Polynomials Introduction


Your spacecraft has just touched down in the middle of a bizarre planet overrun by a strange species called "polynomials." They look a little funny, have unusual rules and customs, and don't smell the greatest. But hey, you're a mathronaut, and it's your job to befriend them and communicate that we mean them no harm. Hopefully their intentions are similarly peaceful.

A polynomial is an expression consisting of numbers and letters or, as we like to call them in the algebra galaxy, constants and variables.

In this unit, we'll probe deep into what makes a polynomial tick. According to numerous first-hand reports, they've spent decades abducting and probing us, so why shouldn't we probe them back? We'll evaluate them, add them together, pull them apart, subject them to a highly experimental process called "factoring," and then solve them. It's icky, and we may need to wade through a ton of alien guts, but we'll learn a lot in the process.

Fine, maybe we do mean them a little harm.

In order to perform these experiments on polynomials in as gentle a manner as possible, we'll need to remind ourselves of a few basic rules about exponents. Once the process is done, we'll close up shop with a few words on scientific notation.

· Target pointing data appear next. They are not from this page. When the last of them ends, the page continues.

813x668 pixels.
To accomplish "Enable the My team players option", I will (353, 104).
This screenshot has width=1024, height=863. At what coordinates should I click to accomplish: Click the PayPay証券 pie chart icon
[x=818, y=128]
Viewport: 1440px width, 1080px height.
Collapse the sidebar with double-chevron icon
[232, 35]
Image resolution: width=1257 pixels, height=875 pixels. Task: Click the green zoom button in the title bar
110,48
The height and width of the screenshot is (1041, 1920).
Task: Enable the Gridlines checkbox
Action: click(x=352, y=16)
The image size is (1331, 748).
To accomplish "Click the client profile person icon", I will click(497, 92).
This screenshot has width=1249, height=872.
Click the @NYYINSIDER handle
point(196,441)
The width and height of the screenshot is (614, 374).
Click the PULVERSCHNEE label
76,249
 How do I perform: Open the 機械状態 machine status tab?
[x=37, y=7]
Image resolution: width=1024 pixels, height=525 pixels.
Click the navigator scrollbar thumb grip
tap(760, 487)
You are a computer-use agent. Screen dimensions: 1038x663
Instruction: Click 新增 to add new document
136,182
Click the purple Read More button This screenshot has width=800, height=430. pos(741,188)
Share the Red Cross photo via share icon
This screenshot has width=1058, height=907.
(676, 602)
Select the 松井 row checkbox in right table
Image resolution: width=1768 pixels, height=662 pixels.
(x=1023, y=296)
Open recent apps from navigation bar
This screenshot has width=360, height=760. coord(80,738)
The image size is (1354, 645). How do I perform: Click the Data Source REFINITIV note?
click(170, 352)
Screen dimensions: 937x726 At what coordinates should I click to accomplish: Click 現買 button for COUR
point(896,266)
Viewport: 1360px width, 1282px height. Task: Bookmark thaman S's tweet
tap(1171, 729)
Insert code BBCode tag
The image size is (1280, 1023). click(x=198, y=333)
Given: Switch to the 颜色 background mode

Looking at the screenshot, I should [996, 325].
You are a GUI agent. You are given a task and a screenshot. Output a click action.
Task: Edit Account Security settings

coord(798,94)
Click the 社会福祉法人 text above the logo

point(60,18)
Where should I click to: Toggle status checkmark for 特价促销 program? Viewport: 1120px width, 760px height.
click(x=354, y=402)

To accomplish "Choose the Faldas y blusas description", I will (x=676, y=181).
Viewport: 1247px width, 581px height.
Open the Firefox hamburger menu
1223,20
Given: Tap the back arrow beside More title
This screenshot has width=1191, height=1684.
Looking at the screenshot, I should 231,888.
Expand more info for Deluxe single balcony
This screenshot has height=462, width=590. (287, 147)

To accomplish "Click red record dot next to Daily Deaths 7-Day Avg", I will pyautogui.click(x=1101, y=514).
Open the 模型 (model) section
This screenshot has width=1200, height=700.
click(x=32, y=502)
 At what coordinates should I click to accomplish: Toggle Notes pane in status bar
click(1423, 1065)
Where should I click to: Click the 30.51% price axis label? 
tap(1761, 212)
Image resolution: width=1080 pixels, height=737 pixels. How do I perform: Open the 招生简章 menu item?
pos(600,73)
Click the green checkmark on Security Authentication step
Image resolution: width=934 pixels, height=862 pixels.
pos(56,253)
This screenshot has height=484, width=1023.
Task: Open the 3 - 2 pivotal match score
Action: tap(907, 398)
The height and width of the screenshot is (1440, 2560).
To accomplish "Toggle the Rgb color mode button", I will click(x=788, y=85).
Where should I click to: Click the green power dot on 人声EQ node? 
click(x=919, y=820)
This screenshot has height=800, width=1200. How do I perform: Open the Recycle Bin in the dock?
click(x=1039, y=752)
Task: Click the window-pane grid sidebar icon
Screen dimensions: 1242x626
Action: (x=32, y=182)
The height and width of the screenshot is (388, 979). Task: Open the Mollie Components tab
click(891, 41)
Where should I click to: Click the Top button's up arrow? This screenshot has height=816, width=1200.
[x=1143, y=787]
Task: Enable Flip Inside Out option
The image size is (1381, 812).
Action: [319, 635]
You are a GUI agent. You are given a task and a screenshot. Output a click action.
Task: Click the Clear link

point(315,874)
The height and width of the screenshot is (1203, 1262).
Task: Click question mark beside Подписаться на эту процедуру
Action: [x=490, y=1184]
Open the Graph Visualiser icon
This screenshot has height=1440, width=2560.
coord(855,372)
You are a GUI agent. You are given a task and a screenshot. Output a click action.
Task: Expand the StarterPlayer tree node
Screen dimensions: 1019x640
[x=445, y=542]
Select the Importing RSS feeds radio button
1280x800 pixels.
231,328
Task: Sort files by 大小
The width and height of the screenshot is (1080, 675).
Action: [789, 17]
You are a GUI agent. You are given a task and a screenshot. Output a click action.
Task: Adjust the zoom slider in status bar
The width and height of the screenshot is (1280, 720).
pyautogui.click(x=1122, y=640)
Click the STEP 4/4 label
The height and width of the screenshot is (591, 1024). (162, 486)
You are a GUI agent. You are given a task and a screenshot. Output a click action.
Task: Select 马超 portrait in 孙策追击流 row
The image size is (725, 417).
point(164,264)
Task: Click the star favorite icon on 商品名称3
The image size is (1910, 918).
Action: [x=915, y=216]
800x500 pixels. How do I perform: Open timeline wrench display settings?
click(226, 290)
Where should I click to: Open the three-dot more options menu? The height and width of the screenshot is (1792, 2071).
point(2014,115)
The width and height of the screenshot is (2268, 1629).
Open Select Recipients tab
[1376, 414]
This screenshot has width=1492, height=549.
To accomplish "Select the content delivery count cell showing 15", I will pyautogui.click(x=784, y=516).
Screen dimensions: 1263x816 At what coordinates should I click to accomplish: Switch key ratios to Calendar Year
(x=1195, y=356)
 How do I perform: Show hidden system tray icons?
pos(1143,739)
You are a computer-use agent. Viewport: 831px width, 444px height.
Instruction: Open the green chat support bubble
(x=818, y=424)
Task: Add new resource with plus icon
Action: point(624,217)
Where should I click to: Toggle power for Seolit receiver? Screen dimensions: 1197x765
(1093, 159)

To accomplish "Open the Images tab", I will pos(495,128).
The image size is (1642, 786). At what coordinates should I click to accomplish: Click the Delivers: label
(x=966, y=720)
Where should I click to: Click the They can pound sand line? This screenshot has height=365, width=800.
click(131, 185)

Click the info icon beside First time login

See how we hang that tantalizing carrot out there to ensure you stick with us until the end?

Snap on a pair of rubber gloves and fasten your safety goggles, because the secrets of polynomials are about to be revealed.

Now let's talk a bit about polynomials minus the alien analogy.

Polynomials are a particular kind of expression, and we can do with them the usual things we can do with expressions: we can evaluate, add, subtract, multiply, and divide them. We can also factor them, which is like factoring integers, but different. We'll tell you how so.

Before talking about polynomials, however, we'll discuss exponents and expand our previous definition of whole number exponents so we can use any real number as an exponent. The definition of polynomials only uses whole number exponents, but it's good to take a look at other exponents so we can see what polynomials are and what they aren't. Sorry if this is getting too existential for you.

Be careful: When working with polynomials, the best thing you can do is work slowly and carefully. It's easy to slip up, especially if you're doing these problems while standing on a waxy surface.

Problems involving polynomials are usually more tedious than difficult, and it's not hard to make a careless mistake and get a math test back with points off. Then you look at what you did wrong, slap your forehead, and go, "Argh! Stupid, stupid, stupid...I know how to do that!" This can be the Silly Mistake section, but if you're slow and careful, it can totally be the Sweet, I Know How To Do This section. Now stop hitting yourself.